Applied AI Engineer
Jobgether · United States · Today
RemoteRemoteEngineering$150k–$200k/yrFull-time
About the role
The Applied AI Engineer will focus on building and scaling production-ready AI systems that deliver meaningful business value. This role combines advanced AI development with strong software engineering practices, emphasizing reliability, scalability, and maintainability.
Responsibilities
- Design intelligent workflows, agent-based solutions, and AI-powered product experiences used by real customers.
- Build and maintain production AI applications, including agentic workflows, AI-powered product features, and automation systems.
- Develop AI solutions using large language models, retrieval systems, APIs, backend services, and workflow orchestration frameworks.
- Create retrieval-augmented generation (RAG) architectures, including data ingestion, embeddings, semantic search, and context management.
- Develop backend services and infrastructure that allow AI systems to securely interact with business workflows and data sources.
- Develop evaluation frameworks, testing processes, monitoring systems, and observability solutions to improve AI quality and reliability.
- Implement prompting strategies, structured outputs, guardrails, and workflow logic for real-world AI applications.
- Monitor and optimize AI systems for performance, latency, cost efficiency, and operational stability.
- Debug and improve AI behavior using production telemetry, logs, evaluations, user feedback, and system traces.
- Collaborate with engineering, product, operations, and customer teams to translate complex requirements into scalable solutions.
- Establish strong software engineering practices around testing, deployment, CI/CD, code reviews, and maintainable AI development workflows.
- Share knowledge, mentor peers, and contribute to improving AI engineering standards across the organization.
- Evaluate emerging AI technologies and determine practical applications based on measurable impact and long-term sustainability.
Requirements
- Experienced software engineer with strong AI expertise and a proven ability to build production systems.
- Strong proficiency in Python and experience developing scalable backend applications.
- Strong understanding of backend engineering fundamentals, including APIs, distributed systems, workflow orchestration, and system design.
- Hands-on experience building and deploying AI-powered applications using LLMs, generative AI APIs, agents, retrieval systems, or related technologies.
- Experience designing agentic workflows, tool integrations, structured outputs, prompt pipelines, or RAG-based architectures.

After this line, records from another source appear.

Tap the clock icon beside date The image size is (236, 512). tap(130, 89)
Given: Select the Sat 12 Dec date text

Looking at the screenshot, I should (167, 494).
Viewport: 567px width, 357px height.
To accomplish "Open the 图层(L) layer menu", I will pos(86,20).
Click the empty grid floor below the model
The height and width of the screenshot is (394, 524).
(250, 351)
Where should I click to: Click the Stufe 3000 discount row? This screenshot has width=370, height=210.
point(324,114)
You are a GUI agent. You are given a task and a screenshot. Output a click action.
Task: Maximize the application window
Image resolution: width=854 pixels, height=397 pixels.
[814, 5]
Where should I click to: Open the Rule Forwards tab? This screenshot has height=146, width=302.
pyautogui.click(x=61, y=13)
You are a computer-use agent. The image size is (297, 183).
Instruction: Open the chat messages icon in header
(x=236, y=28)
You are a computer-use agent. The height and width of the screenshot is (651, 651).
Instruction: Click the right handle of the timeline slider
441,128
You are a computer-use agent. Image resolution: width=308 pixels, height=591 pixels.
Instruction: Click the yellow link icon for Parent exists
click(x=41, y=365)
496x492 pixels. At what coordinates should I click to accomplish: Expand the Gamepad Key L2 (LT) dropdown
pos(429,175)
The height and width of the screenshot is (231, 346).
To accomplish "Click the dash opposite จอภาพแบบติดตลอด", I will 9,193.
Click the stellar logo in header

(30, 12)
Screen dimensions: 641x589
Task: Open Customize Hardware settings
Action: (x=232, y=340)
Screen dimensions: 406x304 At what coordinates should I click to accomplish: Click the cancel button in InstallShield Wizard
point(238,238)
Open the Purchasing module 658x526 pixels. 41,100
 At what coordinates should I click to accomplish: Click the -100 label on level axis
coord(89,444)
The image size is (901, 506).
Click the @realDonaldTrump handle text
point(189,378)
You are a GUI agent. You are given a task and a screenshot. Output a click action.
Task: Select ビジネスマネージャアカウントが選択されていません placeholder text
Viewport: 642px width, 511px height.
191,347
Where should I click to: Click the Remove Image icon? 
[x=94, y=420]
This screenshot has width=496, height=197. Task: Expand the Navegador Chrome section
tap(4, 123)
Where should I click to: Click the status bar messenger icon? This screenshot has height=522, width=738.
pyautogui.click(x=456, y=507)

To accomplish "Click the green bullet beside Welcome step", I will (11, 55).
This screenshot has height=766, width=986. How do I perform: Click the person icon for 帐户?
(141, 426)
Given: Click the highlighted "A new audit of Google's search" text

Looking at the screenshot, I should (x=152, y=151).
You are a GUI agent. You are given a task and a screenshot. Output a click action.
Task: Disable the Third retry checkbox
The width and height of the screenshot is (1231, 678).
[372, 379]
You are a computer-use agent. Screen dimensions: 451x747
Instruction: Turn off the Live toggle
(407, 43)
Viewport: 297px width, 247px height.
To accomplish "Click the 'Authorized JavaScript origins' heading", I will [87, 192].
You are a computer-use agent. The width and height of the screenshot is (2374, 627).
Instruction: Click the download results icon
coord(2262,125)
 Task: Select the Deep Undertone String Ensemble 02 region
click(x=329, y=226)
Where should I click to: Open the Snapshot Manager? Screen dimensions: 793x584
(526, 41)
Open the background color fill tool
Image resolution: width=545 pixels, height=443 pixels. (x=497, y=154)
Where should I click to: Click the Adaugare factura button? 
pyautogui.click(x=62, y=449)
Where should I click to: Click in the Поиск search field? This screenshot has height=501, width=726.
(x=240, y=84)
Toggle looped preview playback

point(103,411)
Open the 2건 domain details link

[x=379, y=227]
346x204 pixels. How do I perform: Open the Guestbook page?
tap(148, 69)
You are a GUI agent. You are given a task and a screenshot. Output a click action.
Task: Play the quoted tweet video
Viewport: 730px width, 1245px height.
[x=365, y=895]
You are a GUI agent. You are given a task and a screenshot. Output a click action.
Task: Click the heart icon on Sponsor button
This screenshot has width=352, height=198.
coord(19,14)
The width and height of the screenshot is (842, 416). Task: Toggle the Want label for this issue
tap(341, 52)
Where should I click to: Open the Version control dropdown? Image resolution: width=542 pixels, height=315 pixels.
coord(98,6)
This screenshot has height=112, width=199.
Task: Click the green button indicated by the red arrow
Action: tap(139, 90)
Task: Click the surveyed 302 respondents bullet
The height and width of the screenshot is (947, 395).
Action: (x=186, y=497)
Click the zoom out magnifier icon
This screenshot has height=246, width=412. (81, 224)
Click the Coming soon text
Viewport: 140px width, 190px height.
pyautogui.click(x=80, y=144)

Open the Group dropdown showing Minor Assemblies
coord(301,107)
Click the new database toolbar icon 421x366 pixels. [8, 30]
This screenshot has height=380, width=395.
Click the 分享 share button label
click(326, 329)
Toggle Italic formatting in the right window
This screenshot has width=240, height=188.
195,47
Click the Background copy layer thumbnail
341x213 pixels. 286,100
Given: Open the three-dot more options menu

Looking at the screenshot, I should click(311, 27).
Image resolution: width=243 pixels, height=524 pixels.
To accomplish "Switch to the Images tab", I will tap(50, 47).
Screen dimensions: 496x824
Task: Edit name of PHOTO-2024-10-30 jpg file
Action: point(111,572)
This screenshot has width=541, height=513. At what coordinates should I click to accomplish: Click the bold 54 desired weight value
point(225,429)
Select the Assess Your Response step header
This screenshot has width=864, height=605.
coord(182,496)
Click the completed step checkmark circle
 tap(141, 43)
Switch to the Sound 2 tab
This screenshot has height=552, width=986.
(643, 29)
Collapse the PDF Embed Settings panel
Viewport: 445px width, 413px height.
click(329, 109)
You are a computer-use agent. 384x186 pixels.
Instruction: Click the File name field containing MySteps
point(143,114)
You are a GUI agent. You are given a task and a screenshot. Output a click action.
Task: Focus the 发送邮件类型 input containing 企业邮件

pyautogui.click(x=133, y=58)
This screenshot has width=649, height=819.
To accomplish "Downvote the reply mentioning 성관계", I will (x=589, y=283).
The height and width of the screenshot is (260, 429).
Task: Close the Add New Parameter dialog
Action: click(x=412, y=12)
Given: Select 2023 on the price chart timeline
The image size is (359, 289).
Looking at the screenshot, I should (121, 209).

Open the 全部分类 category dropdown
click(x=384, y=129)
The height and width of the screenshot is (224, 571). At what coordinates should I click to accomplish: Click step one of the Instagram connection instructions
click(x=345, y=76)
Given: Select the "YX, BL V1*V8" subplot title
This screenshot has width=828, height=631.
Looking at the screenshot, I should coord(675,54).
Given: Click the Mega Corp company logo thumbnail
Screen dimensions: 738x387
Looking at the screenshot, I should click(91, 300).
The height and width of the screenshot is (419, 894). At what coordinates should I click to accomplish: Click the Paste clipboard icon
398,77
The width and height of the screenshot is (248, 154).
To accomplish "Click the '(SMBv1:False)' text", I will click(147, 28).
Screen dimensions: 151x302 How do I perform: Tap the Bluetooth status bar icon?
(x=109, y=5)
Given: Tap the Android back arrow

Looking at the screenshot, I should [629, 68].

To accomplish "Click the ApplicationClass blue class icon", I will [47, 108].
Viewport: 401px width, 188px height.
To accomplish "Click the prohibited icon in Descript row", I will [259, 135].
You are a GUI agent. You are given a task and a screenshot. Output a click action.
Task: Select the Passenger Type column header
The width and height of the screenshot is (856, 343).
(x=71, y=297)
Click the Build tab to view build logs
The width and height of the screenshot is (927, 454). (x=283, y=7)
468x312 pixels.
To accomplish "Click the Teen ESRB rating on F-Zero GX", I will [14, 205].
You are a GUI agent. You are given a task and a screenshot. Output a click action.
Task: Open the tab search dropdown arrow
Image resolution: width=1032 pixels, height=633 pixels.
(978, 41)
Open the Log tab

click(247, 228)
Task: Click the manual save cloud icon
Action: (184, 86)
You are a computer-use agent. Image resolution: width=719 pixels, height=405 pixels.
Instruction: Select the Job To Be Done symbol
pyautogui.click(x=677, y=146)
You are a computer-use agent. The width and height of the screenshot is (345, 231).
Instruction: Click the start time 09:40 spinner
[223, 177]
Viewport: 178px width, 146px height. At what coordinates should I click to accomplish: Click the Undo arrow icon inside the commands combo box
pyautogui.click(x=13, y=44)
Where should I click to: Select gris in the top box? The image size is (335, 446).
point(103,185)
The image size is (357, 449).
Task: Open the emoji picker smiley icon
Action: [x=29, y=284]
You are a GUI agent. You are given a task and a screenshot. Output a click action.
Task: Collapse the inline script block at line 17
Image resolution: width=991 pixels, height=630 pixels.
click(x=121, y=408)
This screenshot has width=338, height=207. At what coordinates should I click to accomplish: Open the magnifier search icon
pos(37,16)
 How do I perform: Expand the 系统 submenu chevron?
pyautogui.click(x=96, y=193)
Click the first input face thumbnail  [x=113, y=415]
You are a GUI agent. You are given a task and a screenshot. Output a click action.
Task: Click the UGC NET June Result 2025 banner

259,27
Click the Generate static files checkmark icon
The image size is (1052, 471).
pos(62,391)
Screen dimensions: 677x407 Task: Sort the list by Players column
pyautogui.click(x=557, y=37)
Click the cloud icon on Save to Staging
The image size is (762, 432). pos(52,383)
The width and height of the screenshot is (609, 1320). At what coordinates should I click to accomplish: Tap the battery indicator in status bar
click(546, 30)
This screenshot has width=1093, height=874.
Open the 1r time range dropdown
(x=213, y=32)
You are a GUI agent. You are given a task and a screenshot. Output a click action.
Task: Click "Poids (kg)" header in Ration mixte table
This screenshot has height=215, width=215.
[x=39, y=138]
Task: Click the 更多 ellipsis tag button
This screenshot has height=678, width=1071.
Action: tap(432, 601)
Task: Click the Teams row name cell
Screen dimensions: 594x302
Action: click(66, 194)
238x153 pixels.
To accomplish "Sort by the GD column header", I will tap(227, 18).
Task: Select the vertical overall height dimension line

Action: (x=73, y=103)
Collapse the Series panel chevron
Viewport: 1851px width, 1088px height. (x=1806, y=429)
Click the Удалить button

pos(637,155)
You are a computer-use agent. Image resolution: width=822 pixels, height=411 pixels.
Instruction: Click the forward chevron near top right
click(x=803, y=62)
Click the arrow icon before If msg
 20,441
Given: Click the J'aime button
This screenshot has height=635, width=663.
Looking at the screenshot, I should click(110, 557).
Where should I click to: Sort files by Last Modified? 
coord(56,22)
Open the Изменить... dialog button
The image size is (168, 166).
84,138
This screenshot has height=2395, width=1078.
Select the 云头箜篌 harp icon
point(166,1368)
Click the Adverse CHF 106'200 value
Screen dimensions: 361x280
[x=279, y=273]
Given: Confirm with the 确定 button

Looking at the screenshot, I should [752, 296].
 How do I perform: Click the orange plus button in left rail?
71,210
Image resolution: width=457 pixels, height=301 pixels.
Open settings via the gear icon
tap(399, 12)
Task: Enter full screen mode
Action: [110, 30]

- Strong knowledge of production AI challenges, including hallucination prevention, evaluation, observability, reliability, latency, and cost management.
- Experience with modern software engineering practices, including Git workflows, automated testing, CI/CD, monitoring, debugging, and release management.
- Experience working with cloud infrastructure, preferably AWS.
- Experience with SQL and/or NoSQL databases.
- Strong analytical thinking, debugging skills, and ability to solve complex technical challenges.
- Able to work independently, manage ambiguity, and deliver results in a fast-paced environment.
- Strong communication skills with the ability to collaborate effectively with both technical and non-technical stakeholders.
Qualifications
- Authorization to work in the United States.
Preferred Qualifications
- Experience with AWS services such as Amazon Bedrock, Lambda, Step Functions, S3, DynamoDB, RDS, SQS, or EventBridge.
- Experience with AI orchestration frameworks such as LangGraph, LangChain, DSPy, Semantic Kernel, or similar tools.
- Experience building multi-step AI agents that interact with tools, APIs, and external systems.
- Experience implementing AI evaluation systems, prompt regression testing, trace analysis, and human-in-the-loop workflows.
- Familiarity with vector databases and semantic retrieval technologies such as OpenSearch, pgvector, Pinecone, Weaviate, or FAISS.
- Experience with LLM observability and AI monitoring platforms.
- Experience working in startup environments or high-ownership product teams.
- Experience mentoring engineers and contributing to engineering culture improvements.
Benefits
- Full-time remote work environment within the United States.
- Opportunity to build innovative AI systems with direct customer impact.
- High ownership role with the ability to influence AI engineering practices and product direction.
- Collaboration with multidisciplinary teams across engineering, product, and operations.
- Opportunity to work with modern AI technologies, including LLMs, agents, retrieval systems, and automation frameworks.
- Supportive environment focused on engineering excellence, continuous improvement, and professional growth.
- Competitive compensation package ranging from $150,000 to $200,000 annually.
- Opportunity to contribute to meaningful AI solutions designed to solve real-world business challenges.